GENEL - 20 Şubat 2018 Salı 14:17

Van’da okuma yazma seferberliği start aldı

A
A
A
Van’da okuma yazma seferberliği start aldı

Cumhurbaşkanı Recep Tayyip Erdoğan ile eşi Emine Erdoğan’ın himayelerindeki okuma yazma seferberliği, Van’da start aldı.

Cumhurbaşkanı Recep Tayyip Erdoğan ile eşi Emine Erdoğan’ın himayelerindeki okuma yazma seferberliği, Van’da start aldı.


Tüm yurtta uygulamaya konulan ve Cumhurbaşkanı Recep Tayyip Erdoğan ile eşi Emine Erdoğan’ın himayelerindeki okuma yazma seferberliği, Van’da start aldı. Berivan Kültür ve Sanat Merkezinde düzenlenen okuma yazma seferberliği açılış törenine İpekyolu Kaymakamı ve Belediye Başkan Vekili Cemil Öztürk, İpekyolu İlçe Milli Eğitim Müdürü Şükrullah Yavuzer, Halk Eğitim Müdürü Zafer Kayakeser ve kursiyerler katıldı. Törende açılış konuşmasını yapan İpekyolu Kaymakamı ve Belediye Başkan Vekili Cemil Öztürk, Cumhurbaşkanı Recep Tayip Erdoğan ve eşi Emine Erdoğan’ın himayelerinde, okur yazarlık seferberliğinin başlatıldığını anımsattı. Seferberliğin çok anlamlı ve yerinde olduğunu anlatan Öztürk, "Bizler ’Oku’ diyen bir dinin mensuplarıyız. Okumak ve yazmak, bu dünyayla ilgili olduğu gibi bize emredilen dinin öğrenilmesi gereken bir görevdir. Aynı zamanda çocuklarımızın eğitimlerine katkı sunmak adına okuma yazma öğrenmek çok önemli. Belediyemiz ve kaymakamlığımız bünyesinde açtığımız okuma yazma kurslarıyla seferberliğe olan desteği vermeye devam edeceğiz. Bundan sonra ki süreçte de ilçe sınırları içerisinde okuma yazma bilmeyen kimse kalmayacak" dedi.
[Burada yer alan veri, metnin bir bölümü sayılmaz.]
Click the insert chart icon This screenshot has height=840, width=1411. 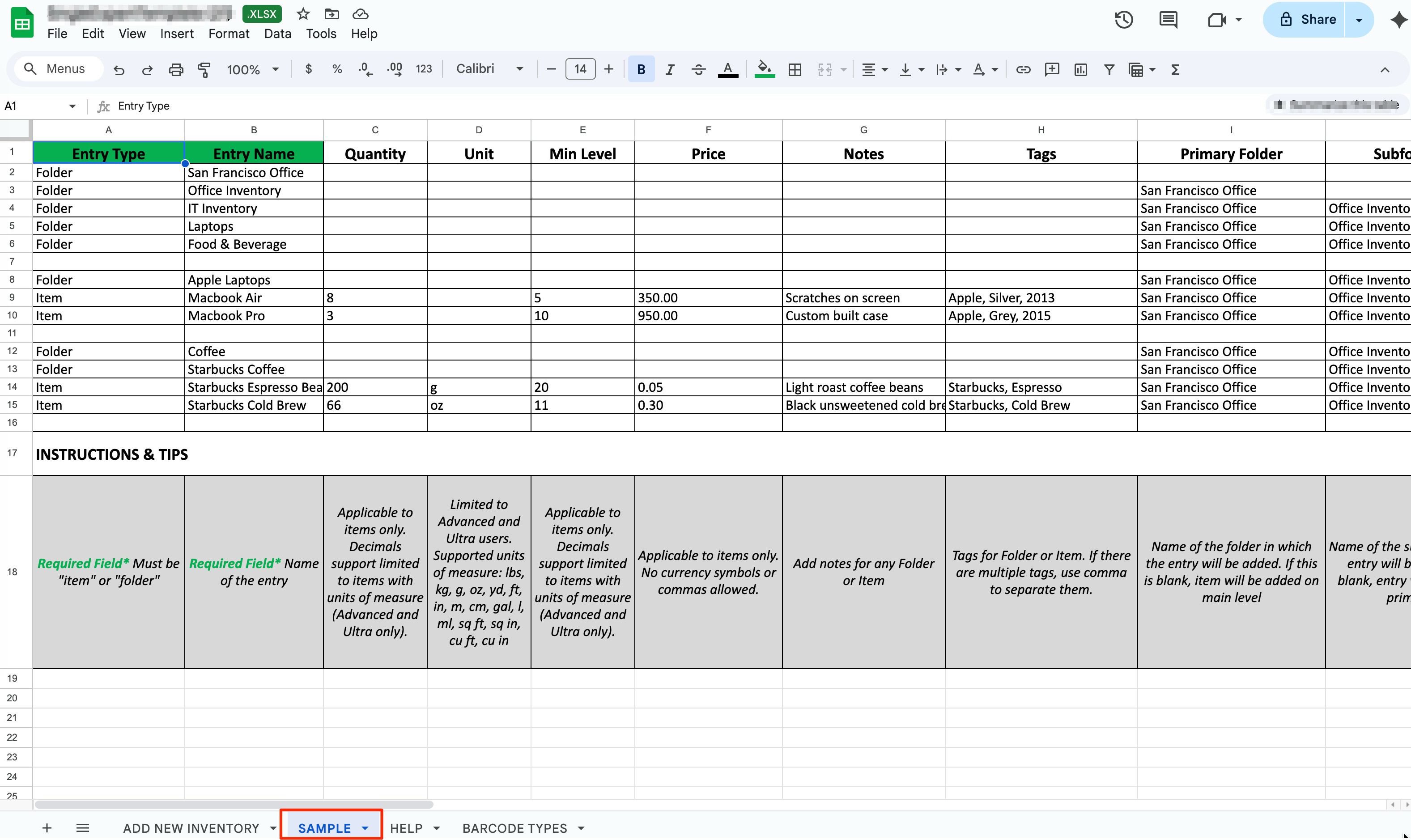point(1080,70)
Tüm kurumların koordineli olarak seferberlik için üstüne düşen vazifeyi yerine getireceğini anlatan Öztürk, "Bu anlamda özellikle halk eğitim merkezimizin önemli çalışmaları var. Şuan da 84 kursumuzda bin 200 kişiden fazla kursiyerimiz, kurslarda okuma yazma öğreniyor. Bundan sonrada bu kursumuzu yılsonuna kadar 200 kursa tamamlayıp, 2 bin 500 kişinin kursumuzdan faydalanmasını sağlayacağız. Kursumuzu başarılı bir şekilde bitiren 51 arkadaşlarımızı teşvik etmek amacıyla nisan ayında gezi programı düzenleyeceğiz. Gezi kapsamında kursiyerlerimizin talebi doğrultusunda İstanbul, Çanakkale ve Güneydoğu Anadolu turu düzenleyeceğiz” ifadelerini kullandı.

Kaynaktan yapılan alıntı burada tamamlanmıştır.